Sunday, December 28, 2014

Mundane Faithfulness

What will you do in the mundane days of  faithfulness? Martin Luther

The Megan S. Ott Foundation was established in 2010. Megan, a native of Noblesville, was diagnosed with breast cancer, when she was thirty-two weeks pregnant with her second daughter. Prior to Megan's death, she, her husband and parents established the foundation to assist families dealing with financial expenses involved with cancer treatment. To date, three hundred women have received help.

One of these women, Kara Tippett, a friend of Megan's from high school, came to Indianapolis to speak the Monday before Thanksgiving. Over eight hundred people came to hear her story of cancer and survival.

Honored to be in the audience, I listened as Kara explained the discovery of a lump in her breast a few days after she, her husband and four children moved to Colorado Springs in 2012 to plant a church.

Inspired by Kara's blog, "Mundane Faithfulness" and her book, The Hardest Peace, I was eager to hear this remarkable young woman, who has persevered through multiple treatments as the disease has progressed throughout her body, most recently to her brain.
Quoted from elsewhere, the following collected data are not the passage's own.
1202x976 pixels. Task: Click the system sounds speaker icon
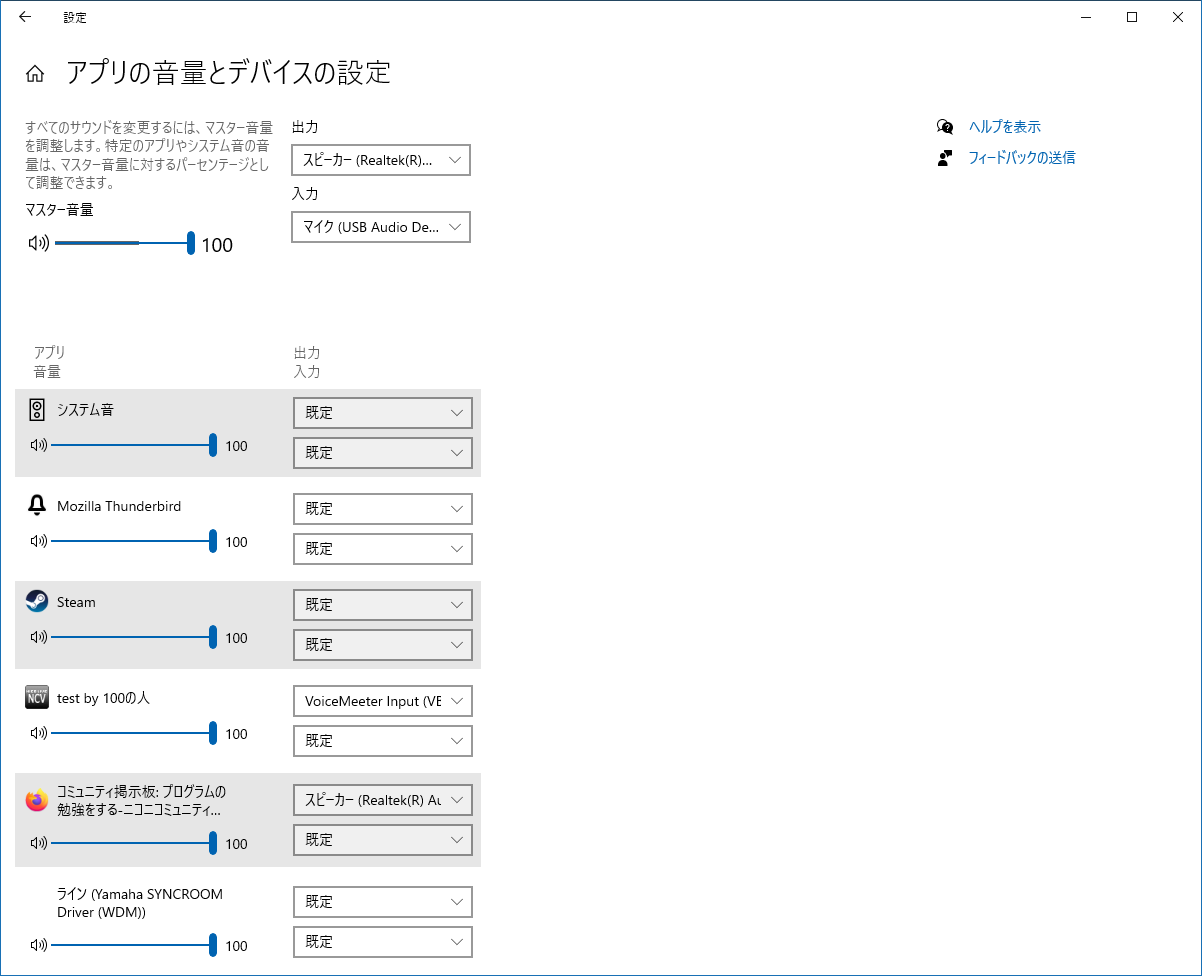tap(37, 409)
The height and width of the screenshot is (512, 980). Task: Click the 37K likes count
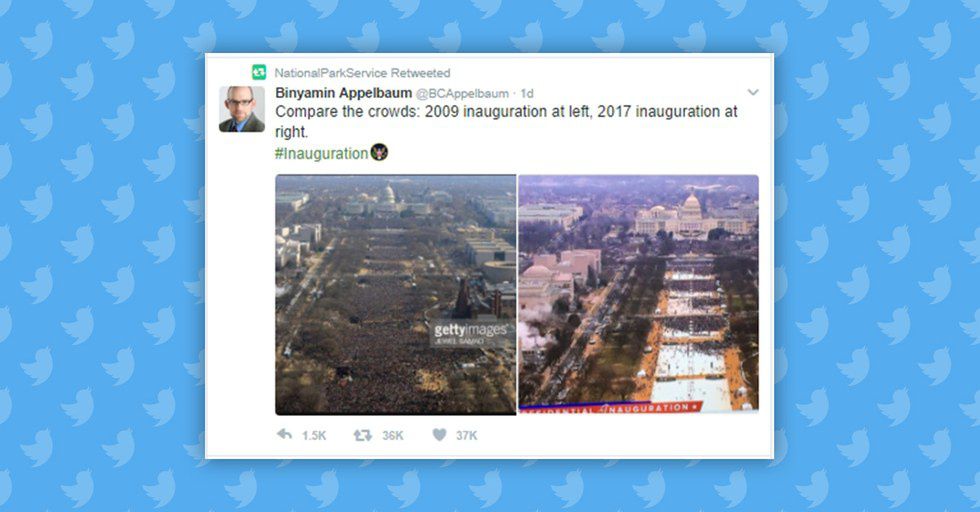tap(466, 436)
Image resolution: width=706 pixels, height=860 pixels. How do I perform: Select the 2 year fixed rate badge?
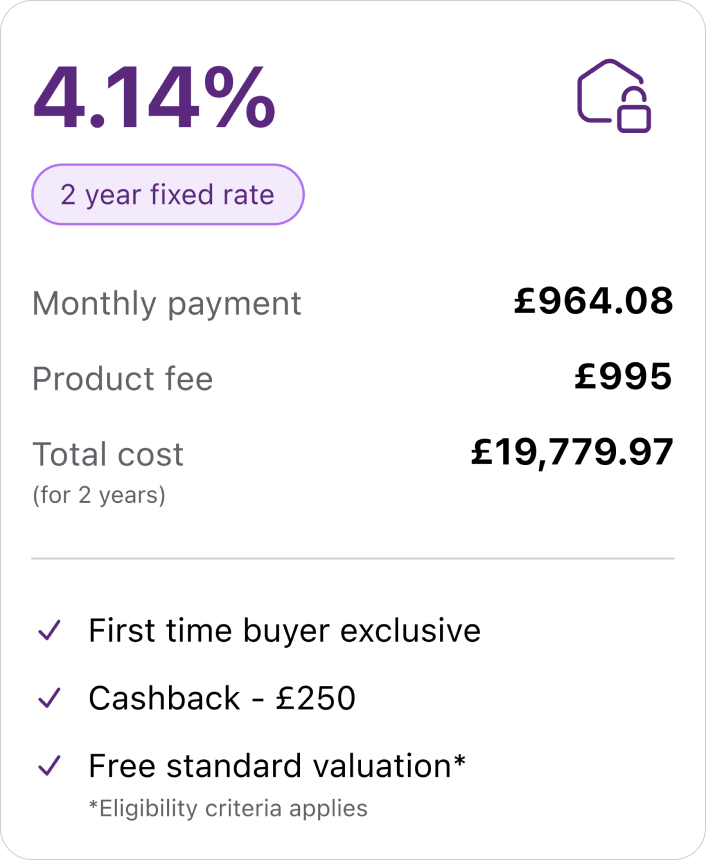168,194
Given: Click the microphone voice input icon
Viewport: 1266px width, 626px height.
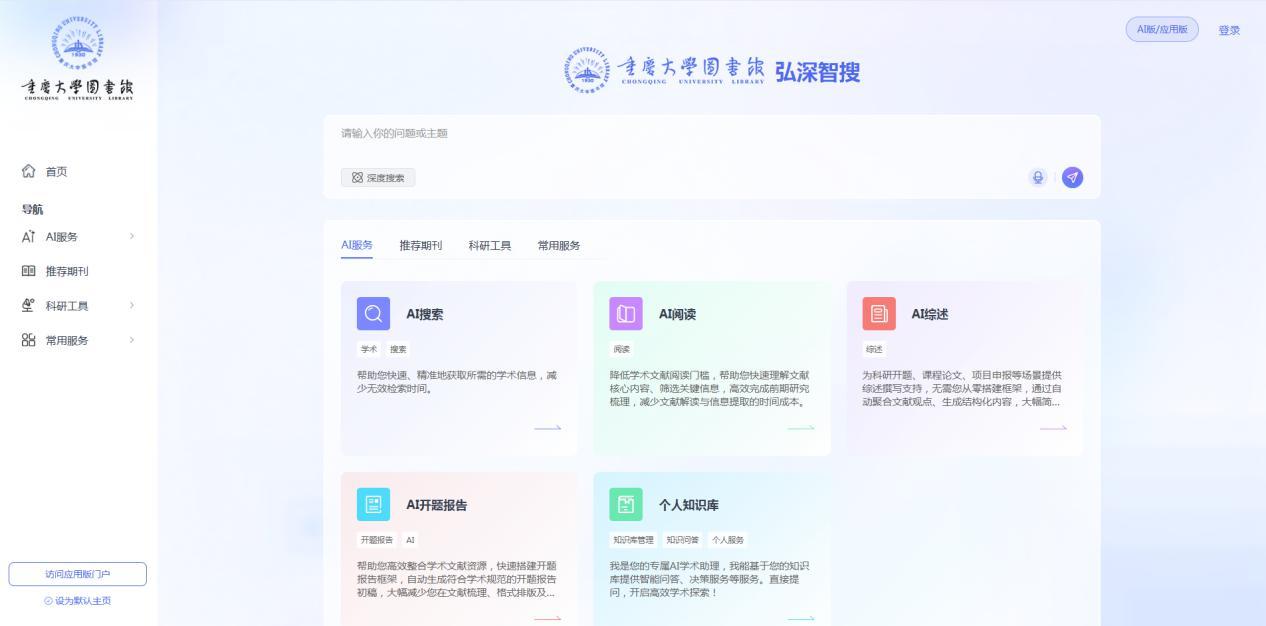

Although she continues to receive medical treatment, she is living with terminal cancer.

Kara chronicled her faith journey from experiences in high school to how she lives with God in suffering. Her remarkable story of welcoming God into her illness, and hearing how she's been faithful to God, leaned on Jesus and approached suffering of any kind was deeply inspirational.
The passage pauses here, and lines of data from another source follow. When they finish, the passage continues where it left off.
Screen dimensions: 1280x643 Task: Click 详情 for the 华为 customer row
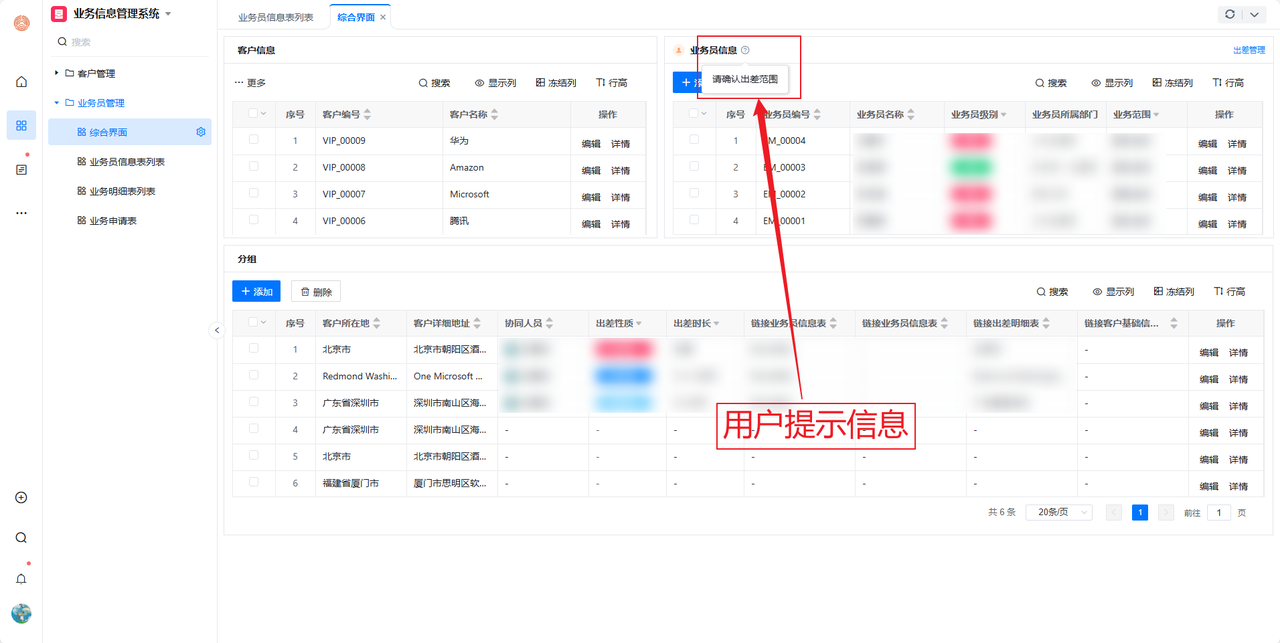tap(620, 144)
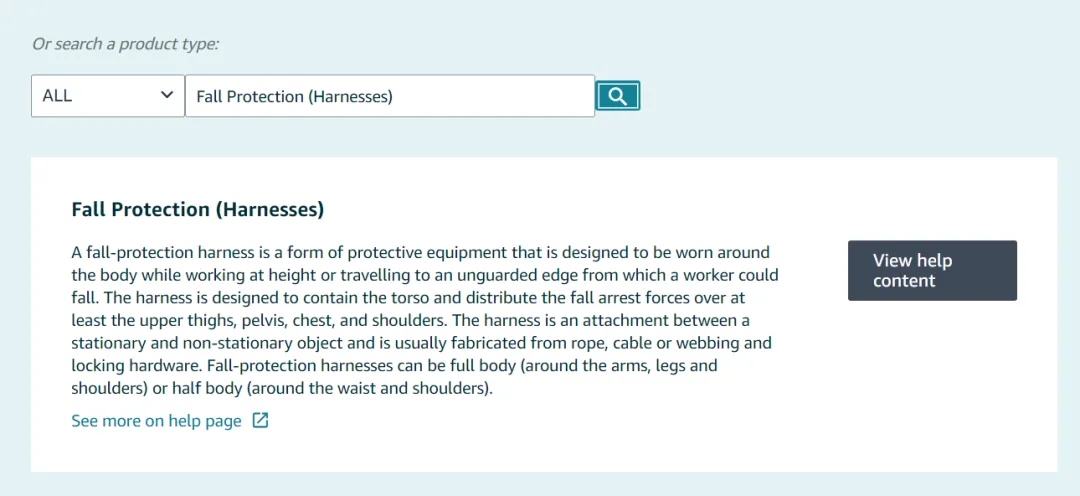Click the words 'View help' on dark button
The image size is (1080, 496).
pos(912,260)
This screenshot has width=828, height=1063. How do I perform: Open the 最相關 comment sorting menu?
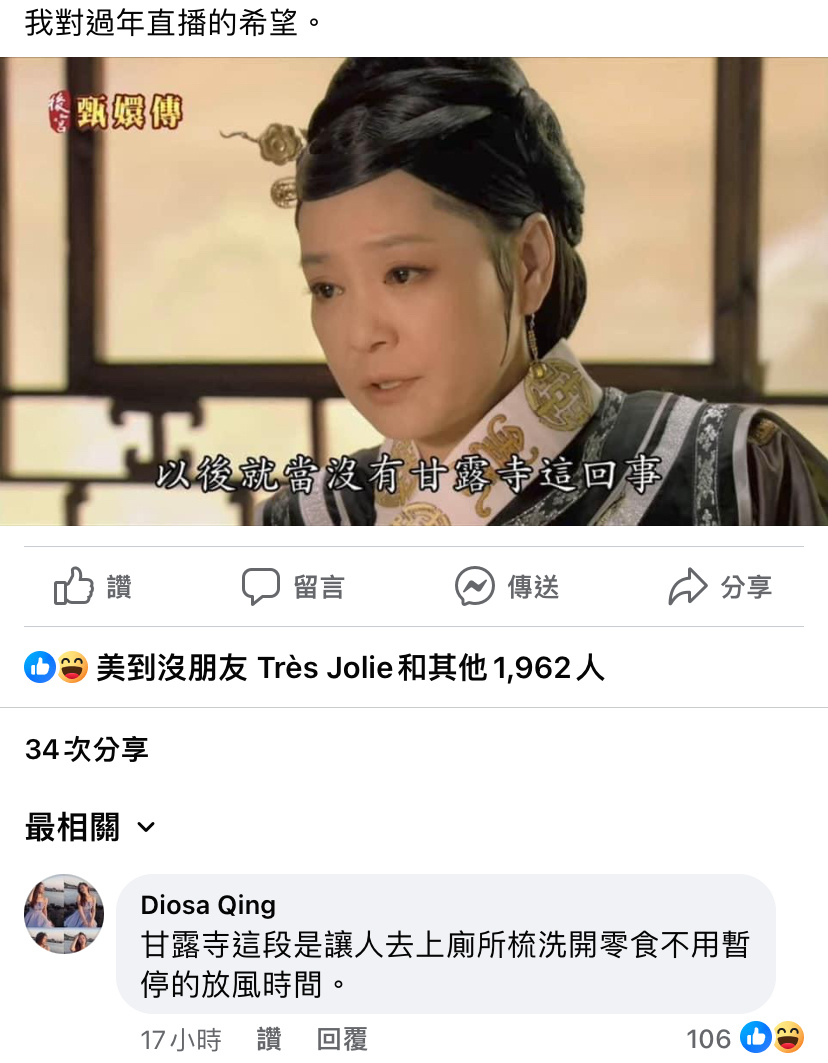[90, 827]
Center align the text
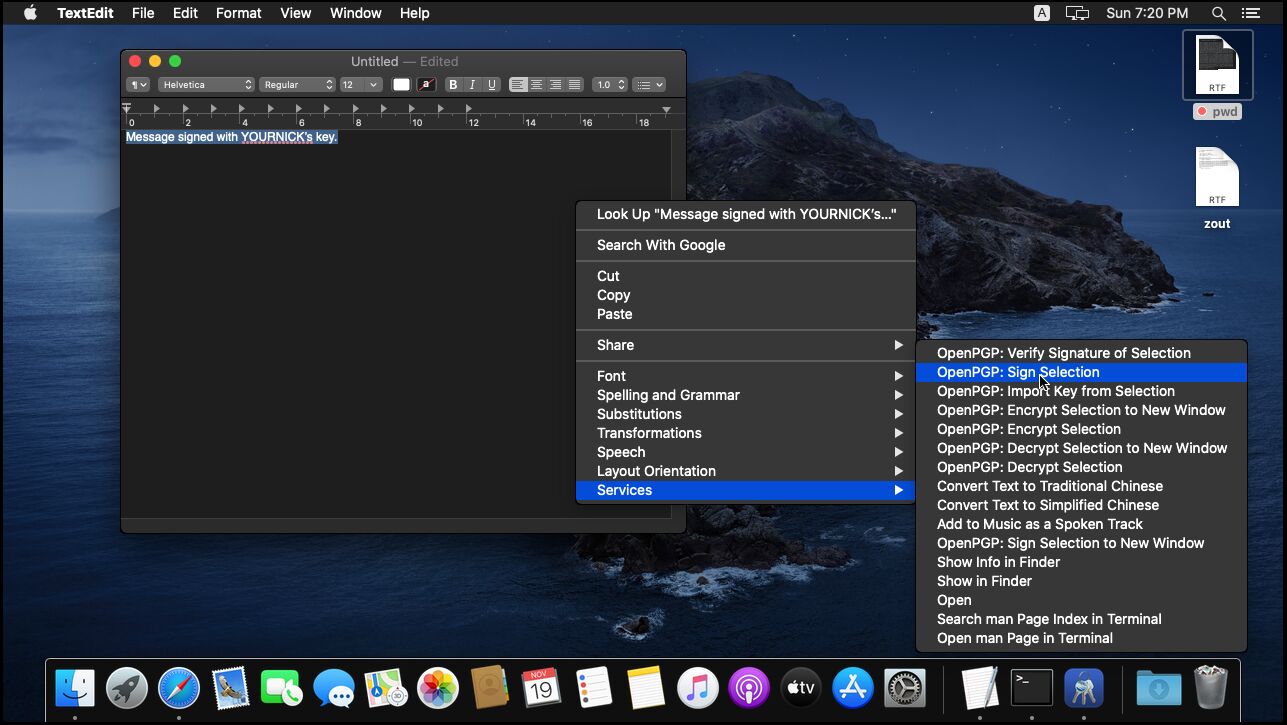 click(537, 85)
In a quote from her book (page 56) she and her husband, Jason, are discussing problems with their first church in the Blue Ridge Mountains.

     "In the impossibility of walking through this season of life, I remember clinging to Jason at night and asking him if we were going to be alright. It felt like our hearts were going to break and never heal again. He turned to me and gently told me, 'Kara, tomorrow we get to wake up and be faithful. Whatever each step brings and whatever hard comes, people will always disappoint us. But tomorrow, we get to be faithful in that moment.'"
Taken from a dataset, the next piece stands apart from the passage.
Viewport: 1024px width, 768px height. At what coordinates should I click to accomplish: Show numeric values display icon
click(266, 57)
As Kara's cancer spread and she comes to realize she may not live to see her children grow up, she talks about hope - not hope in a cure, but hope in God (page 78).

     "The stomaching of endless pills feels proactive, and I find myself hopeful in a good outcome, but my hope is not in a cure today. My hope is not in the absence of suffering and comfort returned. My hope is in the presence of the One who promises never to leave or forsake, the One who declares nothing 'will be able to separate us from the love of God.'" (Romans 8:39)

Early in her hospitalization, the day after she arrived in Colorado, she told her husband to return to their children so they did not awaken with the stranger who was staying with them.

     "Alone in the hospital room, in a brand-new town, I remembered a question I had asked a group of young girls I had worked with: 'in the absence of comfort and friends, is Jesus enough?' In that cold stark hospital room, with only employed staff as my company, that question echoed through my mind. The answer was sure and the peace was present. It was an answer I was holding tight."

Kara's honesty and realistic approach to a terminal diagnosis inspires by captivating and illustrating a life lived completely with God. She doesn't deny her sadness leaving her husband and children. Letters to each conclude her book.

I invite you to follow her blog and purchase her book. You do not have to be dealing with cancer to receive encouragement and hope for whatever suffering is in your life.

Prayer: God, help me remember that no matter what I am facing, I have the opportunity to get up each day and be faithful to you. I have the assurance that nothing will ever separate me from you, and the reality of your presence and companionship whenever I am alone is enough. Amen.